Sejak adanya kasus globalisasi yang menyangkut kesehatan dan nyawa manusia yakni menyebarnya virus corona (Covid-19), banyak media yang mulai membahas persoalan tersebut. Dari pihak pemerintah juga sudah mengusahakan segala cara agar pandemi covid-19 segera berakhir. Akan tetapi ditengah usaha dari berbagai pihak, ada saja ulah oknum-oknum yang memandang situasi saat ini hanya sebelah mata.
Di era yang serba modern, masyarakat lebih banyak menggunakan pola interaksinya dengan melalui media sosial. Jumlah pengguna media sosial meningkat sekitar 40% dimasa-masa pandemi kali ini. Sebab, anjuran yang di lontarkan oleh pemerintah pusat untuk melakukan segala kegiatan dirumah membuat masyarakat cenderung lebih terfokus bekerja, mencari informasi, dan lain sebagainya melalui media social.
Apa yang menjadi bahan pemberitaan di dunia sosial media akan lebih cepat tersebar. Hal inilah yang melatar belakangi munculnya oknum-oknum dibalik penyebaran berita-berita hoax. Hoax adalah sebuah tindakan kriminal yang terkadang masih banyak masyarakat yang menyepelekannya. Hoax atau berita bohong dapat dimanipulasi oleh oknum-oknum yang tidak bertanggung jawab.

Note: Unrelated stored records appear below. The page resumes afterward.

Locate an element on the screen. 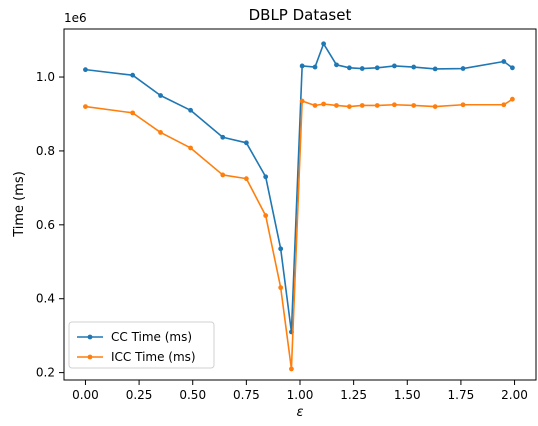 The image size is (538, 426). x-tick-label: 1.50 is located at coordinates (408, 395).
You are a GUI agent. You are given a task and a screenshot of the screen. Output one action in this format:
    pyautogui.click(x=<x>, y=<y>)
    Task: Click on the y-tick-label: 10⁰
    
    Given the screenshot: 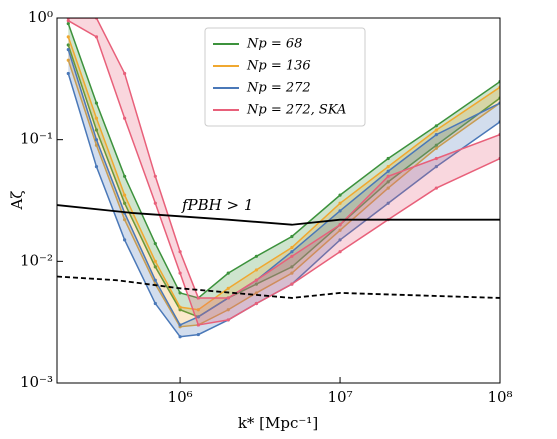 What is the action you would take?
    pyautogui.click(x=40, y=17)
    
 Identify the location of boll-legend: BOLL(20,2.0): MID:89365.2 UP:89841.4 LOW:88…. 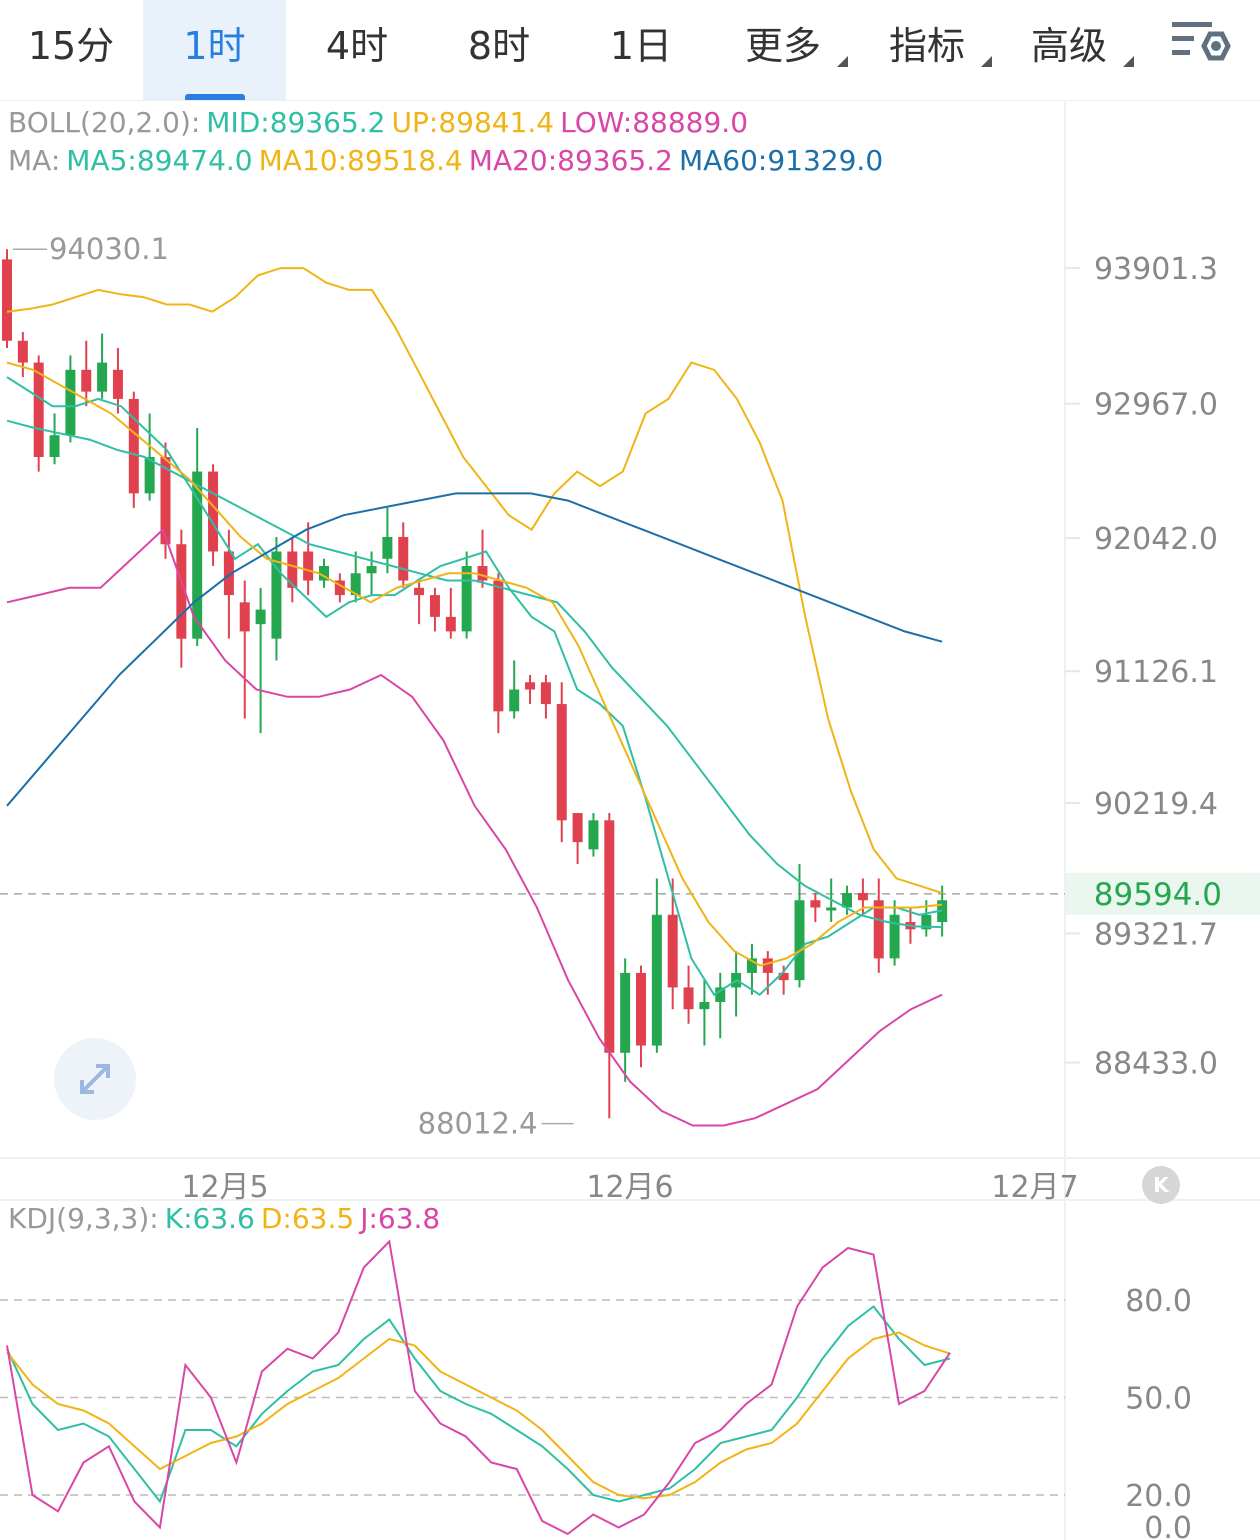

Prinsip lanjutkan tanpa verifikasi juga masih terus terjadi, penyebaran informasi tidak terkendali. Media massa sendiri tidak dapat meng-cover semuanya. Di beberapa daerah bahkan media lokal isinya tidak lagi mencantumkan penulisan-penulisan yang berbobot. Hanya berisikan informasi, berita, maupun konten-konten yang sebenarnya tidak layak untuk di publish.
Dengan bertambahnya kasus penyebaran berita hoax, pemerintah bekerjasama menggandeng POLRI yang memang memiliki divisi khusus untuk menangani kasus-kasus kejahatan di sosial media biasa dikenal dengan Divisi Cyiber Crime. Bersama Kominfo, mereka membentuk sebuah tempat baru yang mana hukum menjadi jalur utama dalam keterlibatan kasus tersebut.
Dibuatnya UU tentang kasus kriminal di sosial media, pencemaran nama baik, dsb adalah sebuah landasan dasar yang akan memperkuat proses hukum jika memang ditemukan oknum-oknum “nakal” yang menjelajahi kejahatan kriminal di sosial media. Tindakan tersebut dilakukan untuk mengurangi adanya kasus-kasus kriminal baru yang berangkat dari adanya berita hoax.
Beberapa kasus berita hoax sudah ditangani dan di proses sesuai jalur hukum yang telah ditetapkan. Adapun motif perbuatan yang dilakukan oleh oknum-oknum dibalik berita hoax tersebut. Salah satunya, perasaan tidak puas dengan kebijakan pemerintah yang dinilai kurang tegas dalam menangani kasus covid-19. Bahkan ada saja yang hanya sekedar iseng untuk mencari perhatian masyarakat. Para pelaku yang sudah mendapatkan proses hukum dikenai pasal 45 dan 45 A tentang UU ITE dengan pidana 6 tahun penjara. Ditambah pasal 14 dan 15 UU Nomor 1 Tahun 1946 tentang peraturan pidana ancaman 10 tahun penjara.
Tentu saja diharapkan masyarakat lebih bijak dalam menggunakan sosial media. Tidak langsung menerima dan mencerna informasi maupun berita yang ia dapat tanpa sumber yang tidak jelas. Sebab, masyarakat yang terpengaruh oleh adanya berita hoax dan ikut serta menyebarkan berita tersebut maka secara otomatis akan dikenai sanksi hingga ancaman pidana sesuai dengan undang-undang yang berlaku.